===== Text block =====

Vassallia Temporal range: Middle Miocene-Late Pliocene (Tinguirirican-Montehermosan) ~33.9–5.4 Ma PreꞒ Ꞓ O S D C P T J K Pg N

Scientific classification
- Kingdom: Animalia
- Phylum: Chordata
- Class: Mammalia
- Infraclass: Placentalia
- Order: Cingulata
- Family: †Pampatheriidae
- Genus: †Vassallia Castellanos 1927
- Type species: †Vassallia minuta Moreno and Mercerat 1891
- Species: V. maxima Castellanos 1927; V. minuta Moreno and Mercerat, 1891;

= Vassallia =

Extinct genus of cingulates

Vassallia is an extinct genus of cingulate belonging to the family Pampatheriidae. It lived between the Middle Oligocene and the Early Pliocene in what is now South America.

==Description==
This animal must have been very similar in shape and size to today's giant armadillo (Priodontes maximus); it is likely that the largest species of Vassallia maxima could have exceeded one meter in length. Like all pampatheres, Vassallia was also equipped with an armor consisting of osteoderms articulated with each other to form two rigid structures, one anterior and one posterior, and a few bands of movable osteoderms that allowed partial movement of the back. Vassallia was very similar to another pampathere, Kraglievichia from which it differed mainly in some dental features (the teeth had a somewhat simpler structure) and bony plates, which had a main figure with a slightly elevated central area.

===== Data supplied =====

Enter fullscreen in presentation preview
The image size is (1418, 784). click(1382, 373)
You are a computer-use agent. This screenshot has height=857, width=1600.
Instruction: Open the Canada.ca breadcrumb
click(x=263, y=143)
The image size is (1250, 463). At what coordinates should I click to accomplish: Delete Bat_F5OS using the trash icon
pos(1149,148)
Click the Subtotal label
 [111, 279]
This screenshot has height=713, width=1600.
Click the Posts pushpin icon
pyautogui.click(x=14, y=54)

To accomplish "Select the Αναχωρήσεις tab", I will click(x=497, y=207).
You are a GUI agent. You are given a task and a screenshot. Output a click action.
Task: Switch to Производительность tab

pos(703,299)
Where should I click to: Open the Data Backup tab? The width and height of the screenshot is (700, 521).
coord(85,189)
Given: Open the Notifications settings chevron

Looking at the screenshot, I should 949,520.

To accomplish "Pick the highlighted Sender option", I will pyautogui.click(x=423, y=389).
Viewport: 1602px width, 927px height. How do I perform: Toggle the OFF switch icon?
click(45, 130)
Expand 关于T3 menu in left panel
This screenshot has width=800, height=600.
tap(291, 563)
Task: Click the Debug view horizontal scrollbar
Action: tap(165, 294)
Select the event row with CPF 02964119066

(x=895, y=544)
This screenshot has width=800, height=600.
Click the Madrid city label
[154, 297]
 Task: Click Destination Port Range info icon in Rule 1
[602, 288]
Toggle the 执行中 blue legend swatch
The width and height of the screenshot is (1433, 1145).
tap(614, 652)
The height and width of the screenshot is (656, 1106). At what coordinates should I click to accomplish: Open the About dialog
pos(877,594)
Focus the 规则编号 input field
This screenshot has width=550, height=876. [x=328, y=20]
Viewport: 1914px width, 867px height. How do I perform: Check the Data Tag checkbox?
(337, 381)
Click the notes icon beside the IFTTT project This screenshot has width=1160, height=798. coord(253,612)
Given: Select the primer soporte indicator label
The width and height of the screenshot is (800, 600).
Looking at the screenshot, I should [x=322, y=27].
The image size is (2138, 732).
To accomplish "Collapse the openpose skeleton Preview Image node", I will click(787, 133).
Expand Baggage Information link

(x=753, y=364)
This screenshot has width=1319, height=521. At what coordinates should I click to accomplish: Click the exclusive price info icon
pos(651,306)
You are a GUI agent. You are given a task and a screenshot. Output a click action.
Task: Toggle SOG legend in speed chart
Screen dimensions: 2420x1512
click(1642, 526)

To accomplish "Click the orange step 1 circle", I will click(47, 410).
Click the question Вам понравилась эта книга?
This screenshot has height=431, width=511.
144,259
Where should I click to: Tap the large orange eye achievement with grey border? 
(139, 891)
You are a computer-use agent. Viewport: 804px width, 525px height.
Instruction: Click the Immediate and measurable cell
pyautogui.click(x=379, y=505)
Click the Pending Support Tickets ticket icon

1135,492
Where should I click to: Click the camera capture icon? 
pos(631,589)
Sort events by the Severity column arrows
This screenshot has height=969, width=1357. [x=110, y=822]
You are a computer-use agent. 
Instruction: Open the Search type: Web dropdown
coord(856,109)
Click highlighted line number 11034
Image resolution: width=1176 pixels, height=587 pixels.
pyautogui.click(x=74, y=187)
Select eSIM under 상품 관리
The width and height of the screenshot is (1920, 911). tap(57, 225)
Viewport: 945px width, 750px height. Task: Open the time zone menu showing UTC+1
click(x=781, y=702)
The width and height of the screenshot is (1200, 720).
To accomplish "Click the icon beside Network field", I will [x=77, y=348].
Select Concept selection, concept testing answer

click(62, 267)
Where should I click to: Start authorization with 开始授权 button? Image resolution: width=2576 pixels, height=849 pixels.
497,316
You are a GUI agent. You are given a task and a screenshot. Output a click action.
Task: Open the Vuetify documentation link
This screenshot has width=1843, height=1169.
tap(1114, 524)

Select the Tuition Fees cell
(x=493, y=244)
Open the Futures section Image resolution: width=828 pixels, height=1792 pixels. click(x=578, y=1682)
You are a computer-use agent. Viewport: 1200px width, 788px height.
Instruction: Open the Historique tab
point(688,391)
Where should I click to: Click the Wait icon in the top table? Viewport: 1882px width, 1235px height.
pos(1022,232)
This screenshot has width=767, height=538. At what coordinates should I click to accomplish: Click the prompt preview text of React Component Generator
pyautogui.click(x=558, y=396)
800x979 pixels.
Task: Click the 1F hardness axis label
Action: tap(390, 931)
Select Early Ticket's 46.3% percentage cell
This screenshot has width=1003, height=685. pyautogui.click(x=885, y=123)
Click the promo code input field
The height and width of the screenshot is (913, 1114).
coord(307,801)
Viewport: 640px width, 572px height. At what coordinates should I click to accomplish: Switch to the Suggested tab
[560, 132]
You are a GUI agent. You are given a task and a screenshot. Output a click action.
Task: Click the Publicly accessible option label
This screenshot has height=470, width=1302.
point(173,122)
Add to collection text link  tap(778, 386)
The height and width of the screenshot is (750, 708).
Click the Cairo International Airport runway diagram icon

=====

Exercise 1
According to the Vassallia text, which living animal did Vassallia likely resemble in shape and size?
Exercise 2
Decide whether each statement agrees with the Vassallia text, answering yes or no and quoting the deciding words: (a) Vassallia belongs to the family Pampatheriidae. (b) Compared with Kraglievichia, Vassallia had teeth of a more complex structure. (c) The armor of Vassallia formed one single rigid structure.
Exercise 3
Resume the Vassallia text after its final sentence.
The records have no connection to the Vassallia text.

Task output 1
The giant armadillo (Priodontes maximus).

Task output 2
(a) Yes: "belonging to the family Pampatheriidae"
(b) No: "the teeth had a somewhat simpler structure"
(c) No: "to form two rigid structures, one anterior and one posterior"

Task output 3
A study carried out on the dentition and morphology of jaw and mandible of Vassallia indicated that this animal possessed some features comparable to those of some mammalian ungulates, such as wide and flattened mandibular condyles, non-fused mandibular symphysis, expanded angular processes, posteriorly extended tooth row, open root teeth, mesial teeth with transverse striations, elongated and gradually arranged distal teeth. Vassallia also, unlike other pampatheres such as Holmesina, possessed on the occlusal surfaces of the teeth a central island of dentin resistant dentin that functioned as an ectoloph, which is also present in ungulates.

==Classification==
The genus Vassallia was first described by Castellanos in 1927; the type species, Vassallia minuta, was smaller than that of the larger contemporary pampathere Kraglievichia, while V. maxima, described by Castellanos himself a few years later, was larger. Remains of these species have been found in Argentina, while fossils akin to those of V. minuta have been found in Bolivia.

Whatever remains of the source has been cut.